Like other Heliothine species, males of H. armigera and H. assulta take advantage of highly specialized olfactory sensory neurons (OSNs) housed in antennal sensilla to detect the PGCs10,11,12. The sensilla are classfied as A, B, and C types based on the response profiles of the housed OSNs to the pheromone components of Heliothine species10,11,13. Type A sensilla house an OSN responsive to the sex pheromone component Z11-16:Ald, type B one tuned to (Z)-9-tetradecenal (Z9-14:Ald). The response profiles of the type C sensilla are relatively broad and differ between species10,11. However, the responsiveness to one pheromone component and one interspecific signal compound is the common characteristic of type C sensilla. Matching the opposite ratios of the two components in pheromone blends of the two species, the type A sensilla are predominant in male H. armigera8, while the type C sensilla are predominant in male H. assulta8,11. The C type sensilla of H. armigera house neurons responding to Z9-16:Ald, Z9-14:Ald, (Z)-11-hexadecenol (Z11-16:OH) and (Z)-11-hexadecenyl acetate (Z11-16:Ac)7,8,14, while in H. assulta sensilla of the same type house OSNs responding to Z9-16:Ald, Z9-14:Ald and (Z)-9-hexadecenol (Z9-16:OH)7,8,9,11.

REQUIRED WORK.
1 > In the passage on Heliothine sensilla, why are type A sensilla predominant in male H. armigera while type C sensilla are predominant in male H. assulta? Answer in one to three sentences.
2 > Answer these from the passage on Heliothine sensilla:
(a) Which pheromone component is the OSN in type A sensilla responsive to?
(b) What is the criterion for classifying the sensilla as A, B, and C types?
(c) Which alcohol do OSNs in the type C sensilla of H. assulta respond to?
3 > Continue the passage on Heliothine sensilla from its last sentence.

RECORDED DATA.

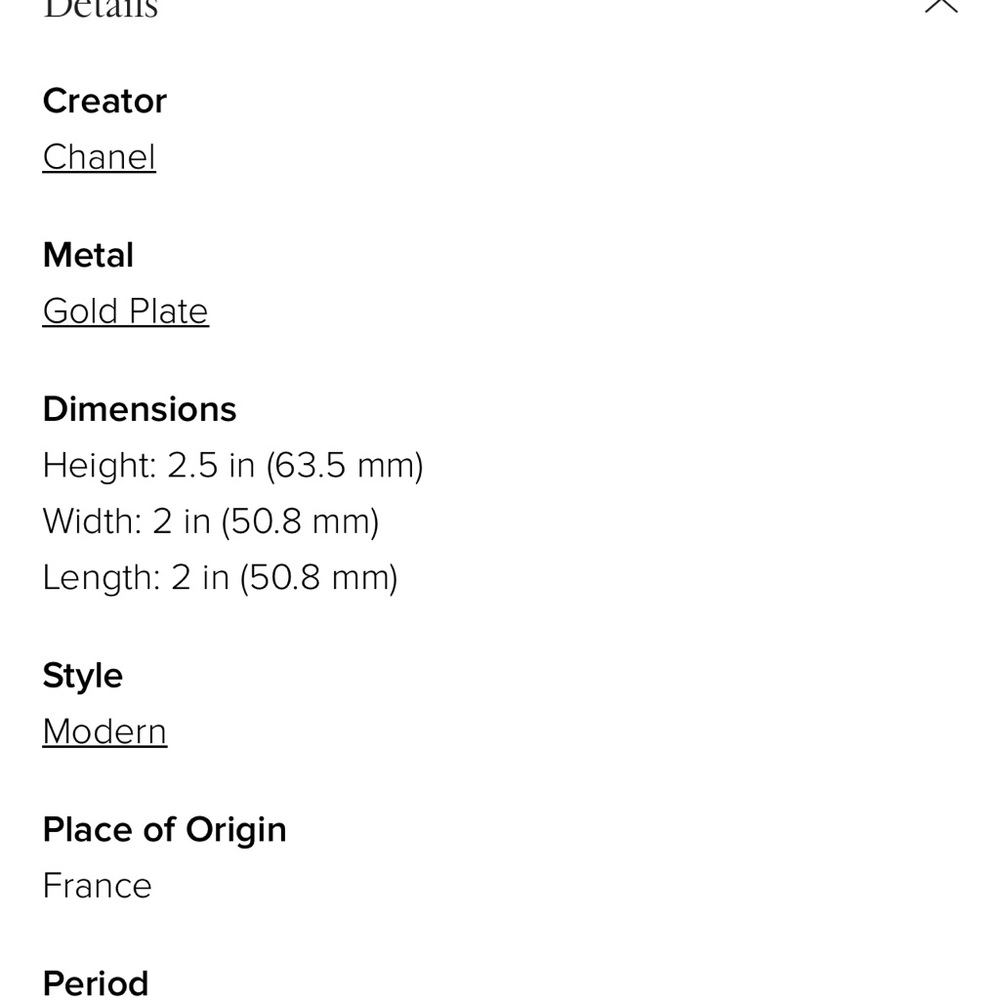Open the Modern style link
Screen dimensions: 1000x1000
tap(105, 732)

LIST OF ANSWERS.
1 > The difference in which sensilla predominate matches the opposite ratios of the two components in the pheromone blends of the two species.

2 >
(a) Z11-16:Ald.
(b) The response profiles of the housed OSNs to the pheromone components of Heliothine species.
(c) (Z)-9-hexadecenol (Z9-16:OH).

3 >
The response profiles of the OSNs are mainly determined by which odorant receptors (ORs) they express. ORs are seven transmembrane domain proteins and reside in the dendritic membranes of OSNs15,16,17. Unlike what is known in model organisms like Drosophila, little direct evidence has supported the attribution of ORs to OSNs in moth species. However, a group of ORs tuned to pheromone components and the related compounds, also called pheromone receptors (PRs) in the two species, have been deorphanized by measuring their response profiles to different PGCs when expressed in Xenopus oocytes18,19,20,21,22,23 or Sf9 cells24. HarmOR13 and HassOR13 are narrowly tuned to Z11-16:Ald18,20,24, while HarmOR14b and HassOR16 specifically respond to Z9-14:Ald18; HarmOR6 and HassOR6, instead, show a broader spectrum of responses, strong to Z9-16:OH, weaker to Z9-16:Ald, Z9-14:Ald and (Z)-9-hexadecenyl acetate (Z9-16:Ac)18. The correlation analysis between the population sizes of the different types of sensilla and the numbers of OSNs expressing the associated ORs could help assigning different ORs to OSNs and types of sensilla in the peripheral olfactory system.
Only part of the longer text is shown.